→ SECTION DE TEXTE
------------------------------------------------

Par ailleurs, à rebours là encore de l'idée de préjudice, l'essor de l'IA pourrait s'accompagner d'un mouvement de relocalisation de l'emploi."Les call centers seront relocalisés car les conseillers gèreront de plus en plus des questions compliquées. Ils vont devenir des experts", pronostique Emmanuel Walckenaer, dirigeant d'Yseop, fournisseur de solutions intelligentes. "Beaucoup de métiers outsourcés reviennent en France grâce à l'IA, abonde Thomas Bourgeois. Les experts seront basés dans l'Hexagone pour faire marcher les robots".
3. L'IA optimise les données internes
Les entreprises sont assises sur un tas d'or représenté par leurs données. Dans de nombreux cas, elles n'en retirent pas suffisamment de valeur. Pourtant, en les analysant, elles peuvent en tirer des bénéfices. "Les géants américains ont tout capitalisé sur les données personnelles, cela va être difficile de les rattraper, mais sur les données professionnelles, le gisement reste à l'intérieur des entreprises", remarque Cédric Villani, député, en charge de la mission IA pour la France.
L'optimisation des données est le métier de nombreuses entreprises comme Yseop, spécialisée dans l'analyse. "Il s'agit d'un gain de productivité", promet son dirigeant Emmanuel Walckenaer. Revers de la médaille : mal protégées, ces données représentent une source de vulnérabilité pour les entreprises.
Pas besoin d'avoir été victime d'un vol manifeste pour cela : "les objets connectés peuvent constituer un vecteur d'attaque en masse", prévient Apolline Aigueperse, managing partner chez CybelAngel, entreprise spécialisée dans la cybersécurité. En parallèle, la question de la confidentialité des données,par exemple dans le secteur médical, de leur accès, et de leur disponibilité, se pose également.

------------------------------------------------

(Enregistrements issus d'une collecte de données)
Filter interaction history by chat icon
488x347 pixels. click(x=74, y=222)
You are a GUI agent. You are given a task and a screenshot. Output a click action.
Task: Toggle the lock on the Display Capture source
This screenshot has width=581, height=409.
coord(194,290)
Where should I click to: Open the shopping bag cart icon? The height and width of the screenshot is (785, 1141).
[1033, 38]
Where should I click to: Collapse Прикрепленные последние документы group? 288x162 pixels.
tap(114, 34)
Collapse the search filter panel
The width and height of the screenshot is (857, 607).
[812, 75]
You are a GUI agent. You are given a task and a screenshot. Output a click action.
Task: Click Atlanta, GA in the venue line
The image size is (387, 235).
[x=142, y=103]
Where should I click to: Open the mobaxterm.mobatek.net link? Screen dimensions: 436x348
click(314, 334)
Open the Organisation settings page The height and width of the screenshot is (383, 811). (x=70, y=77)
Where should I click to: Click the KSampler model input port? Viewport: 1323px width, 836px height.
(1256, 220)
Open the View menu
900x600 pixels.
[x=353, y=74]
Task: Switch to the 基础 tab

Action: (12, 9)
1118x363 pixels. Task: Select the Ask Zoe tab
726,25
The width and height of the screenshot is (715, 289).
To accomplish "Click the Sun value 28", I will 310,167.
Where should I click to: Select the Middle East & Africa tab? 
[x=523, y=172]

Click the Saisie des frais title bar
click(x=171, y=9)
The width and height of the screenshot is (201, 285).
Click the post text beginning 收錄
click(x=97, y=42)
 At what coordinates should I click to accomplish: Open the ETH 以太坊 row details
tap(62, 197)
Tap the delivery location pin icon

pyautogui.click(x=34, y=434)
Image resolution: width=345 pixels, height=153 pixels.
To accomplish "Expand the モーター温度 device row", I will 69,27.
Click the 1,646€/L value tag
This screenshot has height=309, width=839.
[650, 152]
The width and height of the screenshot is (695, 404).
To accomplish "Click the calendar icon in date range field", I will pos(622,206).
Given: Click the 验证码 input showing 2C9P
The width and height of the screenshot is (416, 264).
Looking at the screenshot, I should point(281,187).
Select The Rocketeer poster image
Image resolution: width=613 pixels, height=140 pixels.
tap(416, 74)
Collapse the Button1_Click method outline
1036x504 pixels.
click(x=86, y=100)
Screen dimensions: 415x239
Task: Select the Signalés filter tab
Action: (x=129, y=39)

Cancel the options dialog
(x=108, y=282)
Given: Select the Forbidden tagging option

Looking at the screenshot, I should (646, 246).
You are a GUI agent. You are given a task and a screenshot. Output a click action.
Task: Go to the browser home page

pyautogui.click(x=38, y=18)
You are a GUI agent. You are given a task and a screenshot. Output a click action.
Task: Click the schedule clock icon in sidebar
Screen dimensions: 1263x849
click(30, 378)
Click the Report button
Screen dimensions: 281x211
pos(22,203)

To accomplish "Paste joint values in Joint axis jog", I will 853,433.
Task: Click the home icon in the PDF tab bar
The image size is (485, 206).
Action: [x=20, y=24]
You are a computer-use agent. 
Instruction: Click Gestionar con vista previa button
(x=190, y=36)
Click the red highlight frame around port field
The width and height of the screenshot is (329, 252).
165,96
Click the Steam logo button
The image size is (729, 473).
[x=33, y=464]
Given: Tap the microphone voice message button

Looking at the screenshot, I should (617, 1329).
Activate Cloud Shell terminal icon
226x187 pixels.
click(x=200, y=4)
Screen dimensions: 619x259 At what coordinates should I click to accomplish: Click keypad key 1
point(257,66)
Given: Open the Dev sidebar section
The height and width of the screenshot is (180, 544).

------------------------------------------------

→ CONSIGNE
Recopiez intégralement le texte sur l'IA en entreprise, s'il vous plaît, sans y changer un seul mot ni un signe.

→ VOTRE RÉPONSE
Par ailleurs, à rebours là encore de l'idée de préjudice, l'essor de l'IA pourrait s'accompagner d'un mouvement de relocalisation de l'emploi."Les call centers seront relocalisés car les conseillers gèreront de plus en plus des questions compliquées. Ils vont devenir des experts", pronostique Emmanuel Walckenaer, dirigeant d'Yseop, fournisseur de solutions intelligentes. "Beaucoup de métiers outsourcés reviennent en France grâce à l'IA, abonde Thomas Bourgeois. Les experts seront basés dans l'Hexagone pour faire marcher les robots".
3. L'IA optimise les données internes
Les entreprises sont assises sur un tas d'or représenté par leurs données. Dans de nombreux cas, elles n'en retirent pas suffisamment de valeur. Pourtant, en les analysant, elles peuvent en tirer des bénéfices. "Les géants américains ont tout capitalisé sur les données personnelles, cela va être difficile de les rattraper, mais sur les données professionnelles, le gisement reste à l'intérieur des entreprises", remarque Cédric Villani, député, en charge de la mission IA pour la France.
L'optimisation des données est le métier de nombreuses entreprises comme Yseop, spécialisée dans l'analyse. "Il s'agit d'un gain de productivité", promet son dirigeant Emmanuel Walckenaer. Revers de la médaille : mal protégées, ces données représentent une source de vulnérabilité pour les entreprises.
Pas besoin d'avoir été victime d'un vol manifeste pour cela : "les objets connectés peuvent constituer un vecteur d'attaque en masse", prévient Apolline Aigueperse, managing partner chez CybelAngel, entreprise spécialisée dans la cybersécurité. En parallèle, la question de la confidentialité des données,par exemple dans le secteur médical, de leur accès, et de leur disponibilité, se pose également.